Mas o desenvolvimento do tema da serenidade aplicada ao direito (precisamente o que nos interessa) foi inspirado em Bobbio a partir de um livro de Gustavo Zagrebelsky, "Il diritto mitte". Não tive oportunidade de lê-lo ainda, mas, do meu lado, busquei elementos no nosso próprio filósofo, a partir de uma recensão ("riassunto") que ele mesmo escreveu sob o título "Dela mitezza e dele leggi", no "L'Índice dei Libri del Mese", março de 1993, ano 3, pg. 5.

Em seu comentário Bobbio reconheceu que não existiam à época muitos precedentes sobre o caráter jurídico da serenidade ("mittezza"), afirmando que talvez não existisse qualquer um. Simplificando e reduzindo muito os argumentos apresentados, percebemos que para aquele então comentarista a moderação e a serenidade não teriam se tornado em si mesmas um caráter do direito, mas teriam continuado como essencialmente elementos da aplicação do direito, observando que em um ordenamento jurídico complexo, além das normas legais encontram-se os princípios inscritos na constituição. Assim sendo, serenidade e moderação consistiriam ainda virtudes do intérprete ou do jurista.

Dando como exemplo a serenidade constitucional, Bobbio observa que ela se caracteriza pela convivência da pluralidade de valores que as Constituições agasalham, por meio de uma obra de equilíbrio e compromisso. Segundo podemos aplicar a partir de um ponto de vista mais amplo, a convivência serena teria sido um objetivo da formação da União Europeia (atualmente, frente aos fatos políticos atuais, perto de um xeque-mate). Mas Bobbio afirma que o direito intransigente também se apresenta como uma virtude.
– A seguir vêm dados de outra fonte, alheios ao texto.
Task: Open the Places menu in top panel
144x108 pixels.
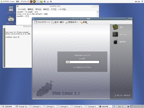Action: 18,2
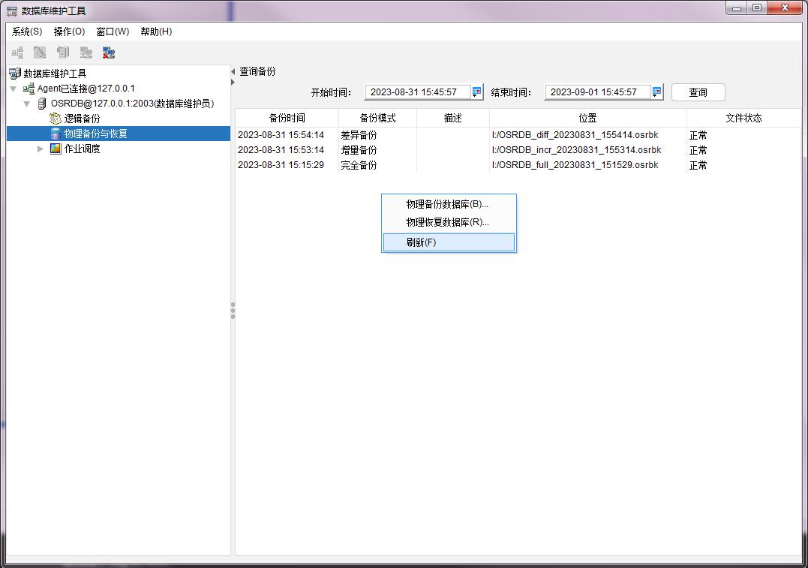
Task: Expand the 作业调度 tree node
Action: click(x=41, y=149)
Isto porque, a nosso ver, a norma jurídica não pode ser flexionada ao sabor da vontade do intérprete, mas ela deve ser aplicada tal como foi posta pelo legislador.

Quando se pensa na serenidade como elemento direcionador da atitude dos árbitros, partes e advogados em arbitragens, além do aspecto positivo de sua conceituação conclui-se mais claramente como tal procedimento deve se dar quando examinamos, segundo Bobbio, o seu lado negativo, constituído pela arrogância, insolência e prepotência.
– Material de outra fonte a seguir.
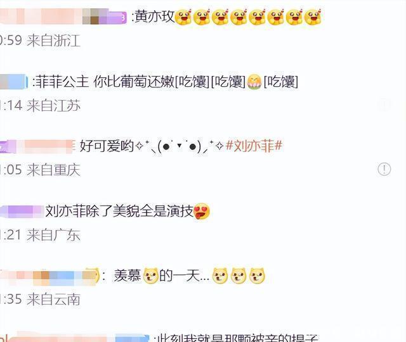
Task: Click the first emoji after 黄亦玫
Action: point(183,17)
Em suma, mesmo não nos colocando como "pollyanas jurídicas", para quem seria possível construir um mundo totalmente harmonioso na condução de um processo arbitral (que em si mesmo apresenta o germe inefável de uma discórdia), é viável que ele se dê dentro de um ambiente sereno, ausentes paixões ou meras encenações teatrais Desta maneira, poderá ser alcançado o melhor resultado, no tempo mais breve possível e no menor custo para as partes.

Lembremo-nos de Agostinho em um trecho de suas "Confissões", que pode considerado uma expressão da serenidade: "conversar, rir, prestar obséquios com amabilidade uns aos outros, ler em comum livros deleitosos, gracejar, honrar-se mutuamente, discordar em tempos sem ódio como cada um consigo mesmo, e, por meio dessa discórdia raríssima, afirmar a contínua harmonia, ensinar ou aprender reciprocamente qualquer coisa, ter saudade dos ausentes e receber com alegra os recém-vindos"2. Quem assim se expressou a respeito de si mesmo era o jovem Agostinho, ainda não convertido, mas que mesmo assim era possuidor de sentimentos elevados, os mesmos que podemos exercer nos processos arbitrais, discordando sem ódio e por meio dessa discórdia, aprender reciprocamente qualquer coisa.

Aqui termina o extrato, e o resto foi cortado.